▶ [Document excerpt]
»»

File spoon-archives/marxism-thaxis.archive/marxism-thaxis_1997/marxism-thaxis.9712, message 489


Date: Sun, 14 Dec 1997 18:22:54 -0500 (EST)
From: Justin Schwartz <jschwart-AT-freenet.columbus.oh.us>
Subject: M-TH: Re: Response to Re: Christopher Phelps' *Young Sidney Hook*--chapter 1



The debates I had on pragmatism and Marxism were, as I recall, mainly with
Ralph, who was then no more sympathetic than he is now to my claim that
Marxism was essentially pragmatist, or anyway that pragmatism could be
Marxist. 

As fas as the history goes, I think the analogies have to be approached
cautiously. There is no reason to think that Marx knew of the 19th C
pragmatists, or that the 20th C ones knew much of him, until Hook. The
parallels mainly derive, historically, from some common roots in German
idealism, especially as regards Dewey and FCS Schiller (sort of
naturalized Hegelianism) also Royce here, and to a lesse extent Peirce
(roots in Kant and the medievals, but P always denied he was a
pragmatist). W. James gets his Germans from the psychologists, who were
infected with neo-Kantianism, so it's pretty attenuated. A careful schilar
or intellectual historian might be able to work out the ways in which
Marxism and pragmatism did represent variations on these Hegelian and
other German idealist themes, naturalized in different ways, I myself
don't pretend to have enough of a grip on the classical pragmatistics to
be able to do this intelligently.

««

▶ [Task] According to the message, where does W. James get his Germans? The data that comes next has nothing to do with this.

[Data records]
»»

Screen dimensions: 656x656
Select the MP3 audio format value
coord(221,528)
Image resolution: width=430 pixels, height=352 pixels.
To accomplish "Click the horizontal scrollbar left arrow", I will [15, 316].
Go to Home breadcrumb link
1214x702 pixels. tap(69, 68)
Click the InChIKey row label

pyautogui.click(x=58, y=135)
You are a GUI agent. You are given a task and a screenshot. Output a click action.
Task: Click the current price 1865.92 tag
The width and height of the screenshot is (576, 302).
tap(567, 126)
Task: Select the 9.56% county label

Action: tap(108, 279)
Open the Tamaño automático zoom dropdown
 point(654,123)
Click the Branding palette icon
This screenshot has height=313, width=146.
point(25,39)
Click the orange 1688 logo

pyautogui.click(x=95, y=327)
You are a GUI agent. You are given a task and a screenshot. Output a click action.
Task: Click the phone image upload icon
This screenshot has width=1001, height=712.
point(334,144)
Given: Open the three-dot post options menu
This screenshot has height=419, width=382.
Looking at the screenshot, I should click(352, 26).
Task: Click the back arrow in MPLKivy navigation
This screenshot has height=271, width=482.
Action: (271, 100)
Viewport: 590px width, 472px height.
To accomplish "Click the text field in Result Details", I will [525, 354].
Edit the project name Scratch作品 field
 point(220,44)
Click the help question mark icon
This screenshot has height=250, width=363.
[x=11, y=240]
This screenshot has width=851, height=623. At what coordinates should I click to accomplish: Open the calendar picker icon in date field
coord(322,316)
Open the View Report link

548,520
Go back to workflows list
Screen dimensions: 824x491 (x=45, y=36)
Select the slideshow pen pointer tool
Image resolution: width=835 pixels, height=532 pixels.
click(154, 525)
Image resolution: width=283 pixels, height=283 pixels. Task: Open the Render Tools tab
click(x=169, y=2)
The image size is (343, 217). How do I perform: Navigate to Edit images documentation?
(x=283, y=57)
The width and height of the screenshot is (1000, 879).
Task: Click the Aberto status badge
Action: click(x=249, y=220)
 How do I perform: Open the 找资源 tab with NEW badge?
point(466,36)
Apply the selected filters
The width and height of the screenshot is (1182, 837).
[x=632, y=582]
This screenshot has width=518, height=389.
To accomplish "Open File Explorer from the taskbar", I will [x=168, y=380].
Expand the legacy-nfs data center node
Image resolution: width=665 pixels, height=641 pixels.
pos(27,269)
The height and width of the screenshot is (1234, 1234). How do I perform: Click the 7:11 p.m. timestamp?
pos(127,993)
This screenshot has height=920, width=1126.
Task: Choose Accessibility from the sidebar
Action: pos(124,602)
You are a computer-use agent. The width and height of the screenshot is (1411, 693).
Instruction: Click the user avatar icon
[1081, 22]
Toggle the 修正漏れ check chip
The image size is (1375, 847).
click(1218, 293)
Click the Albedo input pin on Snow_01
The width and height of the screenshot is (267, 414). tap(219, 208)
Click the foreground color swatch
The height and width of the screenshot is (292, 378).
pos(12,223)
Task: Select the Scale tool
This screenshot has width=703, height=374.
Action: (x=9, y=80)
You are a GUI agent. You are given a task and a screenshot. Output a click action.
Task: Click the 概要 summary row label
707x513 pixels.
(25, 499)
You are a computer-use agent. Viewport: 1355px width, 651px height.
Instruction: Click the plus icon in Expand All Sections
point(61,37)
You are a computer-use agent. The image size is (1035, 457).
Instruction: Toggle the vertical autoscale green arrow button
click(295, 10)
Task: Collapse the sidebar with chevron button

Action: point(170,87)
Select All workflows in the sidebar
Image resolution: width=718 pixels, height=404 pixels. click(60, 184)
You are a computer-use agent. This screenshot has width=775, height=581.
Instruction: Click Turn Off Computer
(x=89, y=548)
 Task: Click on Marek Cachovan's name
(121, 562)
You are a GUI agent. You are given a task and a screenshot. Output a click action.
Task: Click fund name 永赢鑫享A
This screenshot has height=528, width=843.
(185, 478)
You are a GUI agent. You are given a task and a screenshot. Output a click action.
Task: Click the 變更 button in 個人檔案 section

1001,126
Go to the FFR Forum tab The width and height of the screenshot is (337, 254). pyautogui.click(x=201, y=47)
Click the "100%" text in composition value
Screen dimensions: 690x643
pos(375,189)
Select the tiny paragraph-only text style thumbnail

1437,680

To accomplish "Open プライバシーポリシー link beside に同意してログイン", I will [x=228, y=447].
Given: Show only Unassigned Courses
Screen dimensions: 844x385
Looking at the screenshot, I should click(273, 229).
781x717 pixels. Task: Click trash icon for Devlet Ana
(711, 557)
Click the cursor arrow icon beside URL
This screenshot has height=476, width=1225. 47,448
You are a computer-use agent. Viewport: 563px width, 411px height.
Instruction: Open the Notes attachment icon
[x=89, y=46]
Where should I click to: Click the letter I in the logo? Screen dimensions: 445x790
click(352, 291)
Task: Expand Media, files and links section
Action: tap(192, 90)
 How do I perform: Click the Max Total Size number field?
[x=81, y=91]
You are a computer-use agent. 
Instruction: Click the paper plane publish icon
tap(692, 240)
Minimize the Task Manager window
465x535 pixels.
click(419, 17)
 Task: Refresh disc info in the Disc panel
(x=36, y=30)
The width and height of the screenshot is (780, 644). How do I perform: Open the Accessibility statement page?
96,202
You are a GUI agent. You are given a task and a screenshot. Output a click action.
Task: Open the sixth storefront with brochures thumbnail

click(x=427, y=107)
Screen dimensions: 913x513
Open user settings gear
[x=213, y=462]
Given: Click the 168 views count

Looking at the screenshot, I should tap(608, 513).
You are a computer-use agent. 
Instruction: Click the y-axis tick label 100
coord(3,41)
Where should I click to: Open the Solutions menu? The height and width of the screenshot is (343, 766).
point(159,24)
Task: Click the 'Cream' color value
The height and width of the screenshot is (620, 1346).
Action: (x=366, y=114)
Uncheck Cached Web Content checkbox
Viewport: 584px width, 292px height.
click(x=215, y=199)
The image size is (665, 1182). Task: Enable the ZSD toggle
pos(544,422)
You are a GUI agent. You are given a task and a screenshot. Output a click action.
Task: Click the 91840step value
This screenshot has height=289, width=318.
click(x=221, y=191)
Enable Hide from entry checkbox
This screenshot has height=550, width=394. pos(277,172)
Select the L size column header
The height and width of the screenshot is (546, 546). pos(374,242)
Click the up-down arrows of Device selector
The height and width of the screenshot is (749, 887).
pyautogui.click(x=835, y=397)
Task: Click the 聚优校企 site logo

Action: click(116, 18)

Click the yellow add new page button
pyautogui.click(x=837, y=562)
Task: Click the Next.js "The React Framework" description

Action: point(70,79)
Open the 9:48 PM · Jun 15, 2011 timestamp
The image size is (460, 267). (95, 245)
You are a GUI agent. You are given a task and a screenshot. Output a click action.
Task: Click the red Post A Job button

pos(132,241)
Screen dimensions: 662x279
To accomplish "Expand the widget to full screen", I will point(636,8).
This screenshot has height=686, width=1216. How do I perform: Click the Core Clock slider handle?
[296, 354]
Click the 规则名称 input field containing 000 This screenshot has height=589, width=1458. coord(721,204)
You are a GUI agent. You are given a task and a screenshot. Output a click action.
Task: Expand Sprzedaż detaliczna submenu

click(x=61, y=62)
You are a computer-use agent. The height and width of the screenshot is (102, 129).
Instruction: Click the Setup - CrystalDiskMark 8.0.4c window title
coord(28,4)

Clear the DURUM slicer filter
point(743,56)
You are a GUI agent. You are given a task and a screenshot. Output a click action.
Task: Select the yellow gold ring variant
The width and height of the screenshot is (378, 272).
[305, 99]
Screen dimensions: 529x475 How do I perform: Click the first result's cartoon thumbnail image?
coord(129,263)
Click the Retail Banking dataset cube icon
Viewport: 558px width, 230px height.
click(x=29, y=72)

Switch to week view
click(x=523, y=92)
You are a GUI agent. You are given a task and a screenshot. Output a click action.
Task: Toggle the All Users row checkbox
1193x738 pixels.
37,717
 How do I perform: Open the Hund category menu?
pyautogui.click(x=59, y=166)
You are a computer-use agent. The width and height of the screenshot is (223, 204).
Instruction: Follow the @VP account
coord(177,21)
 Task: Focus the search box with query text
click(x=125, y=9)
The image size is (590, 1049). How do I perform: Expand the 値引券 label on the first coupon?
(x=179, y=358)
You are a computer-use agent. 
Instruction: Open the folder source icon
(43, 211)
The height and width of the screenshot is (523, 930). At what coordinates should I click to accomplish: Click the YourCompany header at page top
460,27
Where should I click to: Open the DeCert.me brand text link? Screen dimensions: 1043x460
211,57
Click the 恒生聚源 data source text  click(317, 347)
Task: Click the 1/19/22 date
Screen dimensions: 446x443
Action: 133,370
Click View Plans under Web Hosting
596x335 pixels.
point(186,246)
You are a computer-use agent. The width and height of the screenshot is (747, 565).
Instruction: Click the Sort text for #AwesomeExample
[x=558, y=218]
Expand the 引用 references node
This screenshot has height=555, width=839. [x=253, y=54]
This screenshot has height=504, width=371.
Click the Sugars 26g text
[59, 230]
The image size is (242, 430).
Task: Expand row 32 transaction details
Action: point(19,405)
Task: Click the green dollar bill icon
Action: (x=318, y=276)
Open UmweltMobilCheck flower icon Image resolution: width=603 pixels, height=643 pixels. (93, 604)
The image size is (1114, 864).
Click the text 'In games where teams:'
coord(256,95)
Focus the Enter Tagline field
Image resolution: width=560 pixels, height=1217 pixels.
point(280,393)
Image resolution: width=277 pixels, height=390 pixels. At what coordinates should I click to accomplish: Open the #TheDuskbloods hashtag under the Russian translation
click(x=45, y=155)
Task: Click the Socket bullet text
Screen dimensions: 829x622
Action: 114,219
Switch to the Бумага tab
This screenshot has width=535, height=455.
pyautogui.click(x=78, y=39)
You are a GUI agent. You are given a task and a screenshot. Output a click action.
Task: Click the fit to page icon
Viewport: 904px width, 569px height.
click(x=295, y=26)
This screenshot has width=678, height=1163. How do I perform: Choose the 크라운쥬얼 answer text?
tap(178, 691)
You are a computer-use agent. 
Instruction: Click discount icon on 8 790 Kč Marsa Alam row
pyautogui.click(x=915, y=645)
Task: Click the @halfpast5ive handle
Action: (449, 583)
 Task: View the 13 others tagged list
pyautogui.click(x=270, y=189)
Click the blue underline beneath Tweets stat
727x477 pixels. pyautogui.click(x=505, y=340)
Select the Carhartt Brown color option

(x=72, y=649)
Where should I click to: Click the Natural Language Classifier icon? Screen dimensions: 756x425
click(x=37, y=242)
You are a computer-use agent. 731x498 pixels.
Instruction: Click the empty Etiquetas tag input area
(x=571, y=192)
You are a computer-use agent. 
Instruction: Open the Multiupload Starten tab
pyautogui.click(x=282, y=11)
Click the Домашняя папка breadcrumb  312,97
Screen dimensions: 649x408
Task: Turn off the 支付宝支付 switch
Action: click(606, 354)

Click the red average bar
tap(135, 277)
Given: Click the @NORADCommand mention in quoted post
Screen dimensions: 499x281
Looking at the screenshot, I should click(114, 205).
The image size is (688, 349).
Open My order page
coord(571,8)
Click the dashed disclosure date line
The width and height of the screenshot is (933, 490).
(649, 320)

««

▶ [Written solution] From the psychologists, who were infected with neo-Kantianism.